= Task instructions =
Reproduce all of the records below word for word, keeping every line in the same order.
..........
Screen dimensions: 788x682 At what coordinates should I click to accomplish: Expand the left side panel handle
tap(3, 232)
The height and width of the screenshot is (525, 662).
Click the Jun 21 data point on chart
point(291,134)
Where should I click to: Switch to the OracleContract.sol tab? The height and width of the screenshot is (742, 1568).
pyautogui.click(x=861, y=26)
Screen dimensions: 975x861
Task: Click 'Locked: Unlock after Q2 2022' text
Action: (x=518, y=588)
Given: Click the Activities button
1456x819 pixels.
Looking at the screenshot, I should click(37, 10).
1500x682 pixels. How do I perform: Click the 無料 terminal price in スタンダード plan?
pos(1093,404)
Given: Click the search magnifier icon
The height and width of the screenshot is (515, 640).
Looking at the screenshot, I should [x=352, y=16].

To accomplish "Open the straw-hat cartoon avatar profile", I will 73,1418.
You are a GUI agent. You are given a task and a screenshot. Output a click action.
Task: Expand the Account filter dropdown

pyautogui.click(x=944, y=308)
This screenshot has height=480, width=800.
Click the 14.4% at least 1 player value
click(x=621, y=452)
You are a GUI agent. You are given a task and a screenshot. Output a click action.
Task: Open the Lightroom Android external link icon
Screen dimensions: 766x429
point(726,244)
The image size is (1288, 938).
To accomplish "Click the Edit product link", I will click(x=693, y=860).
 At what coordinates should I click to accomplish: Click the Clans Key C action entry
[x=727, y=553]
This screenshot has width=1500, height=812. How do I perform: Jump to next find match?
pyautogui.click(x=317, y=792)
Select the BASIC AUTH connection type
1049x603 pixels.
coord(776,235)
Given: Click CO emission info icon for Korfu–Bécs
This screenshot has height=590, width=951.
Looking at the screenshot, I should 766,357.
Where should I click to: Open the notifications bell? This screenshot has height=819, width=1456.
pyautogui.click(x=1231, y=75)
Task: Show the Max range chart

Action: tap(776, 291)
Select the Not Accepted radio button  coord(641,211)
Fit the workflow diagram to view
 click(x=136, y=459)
..........
= Complete answer =
Screen dimensions: 788x682 At what coordinates should I click to accomplish: Expand the left side panel handle
tap(3, 232)
The height and width of the screenshot is (525, 662).
Click the Jun 21 data point on chart
point(291,134)
Where should I click to: Switch to the OracleContract.sol tab? The height and width of the screenshot is (742, 1568).
pyautogui.click(x=861, y=26)
Screen dimensions: 975x861
Task: Click 'Locked: Unlock after Q2 2022' text
Action: (x=518, y=588)
Given: Click the Activities button
1456x819 pixels.
Looking at the screenshot, I should click(37, 10).
1500x682 pixels. How do I perform: Click the 無料 terminal price in スタンダード plan?
pos(1093,404)
Given: Click the search magnifier icon
The height and width of the screenshot is (515, 640).
Looking at the screenshot, I should [x=352, y=16].

To accomplish "Open the straw-hat cartoon avatar profile", I will 73,1418.
You are a GUI agent. You are given a task and a screenshot. Output a click action.
Task: Expand the Account filter dropdown

pyautogui.click(x=944, y=308)
This screenshot has height=480, width=800.
Click the 14.4% at least 1 player value
click(x=621, y=452)
You are a GUI agent. You are given a task and a screenshot. Output a click action.
Task: Open the Lightroom Android external link icon
Screen dimensions: 766x429
point(726,244)
The image size is (1288, 938).
To accomplish "Click the Edit product link", I will click(x=693, y=860).
 At what coordinates should I click to accomplish: Click the Clans Key C action entry
[x=727, y=553]
This screenshot has width=1500, height=812. How do I perform: Jump to next find match?
pyautogui.click(x=317, y=792)
Select the BASIC AUTH connection type
1049x603 pixels.
coord(776,235)
Given: Click CO emission info icon for Korfu–Bécs
This screenshot has height=590, width=951.
Looking at the screenshot, I should 766,357.
Where should I click to: Open the notifications bell? This screenshot has height=819, width=1456.
pyautogui.click(x=1231, y=75)
Task: Show the Max range chart

Action: tap(776, 291)
Select the Not Accepted radio button  coord(641,211)
Fit the workflow diagram to view
 click(x=136, y=459)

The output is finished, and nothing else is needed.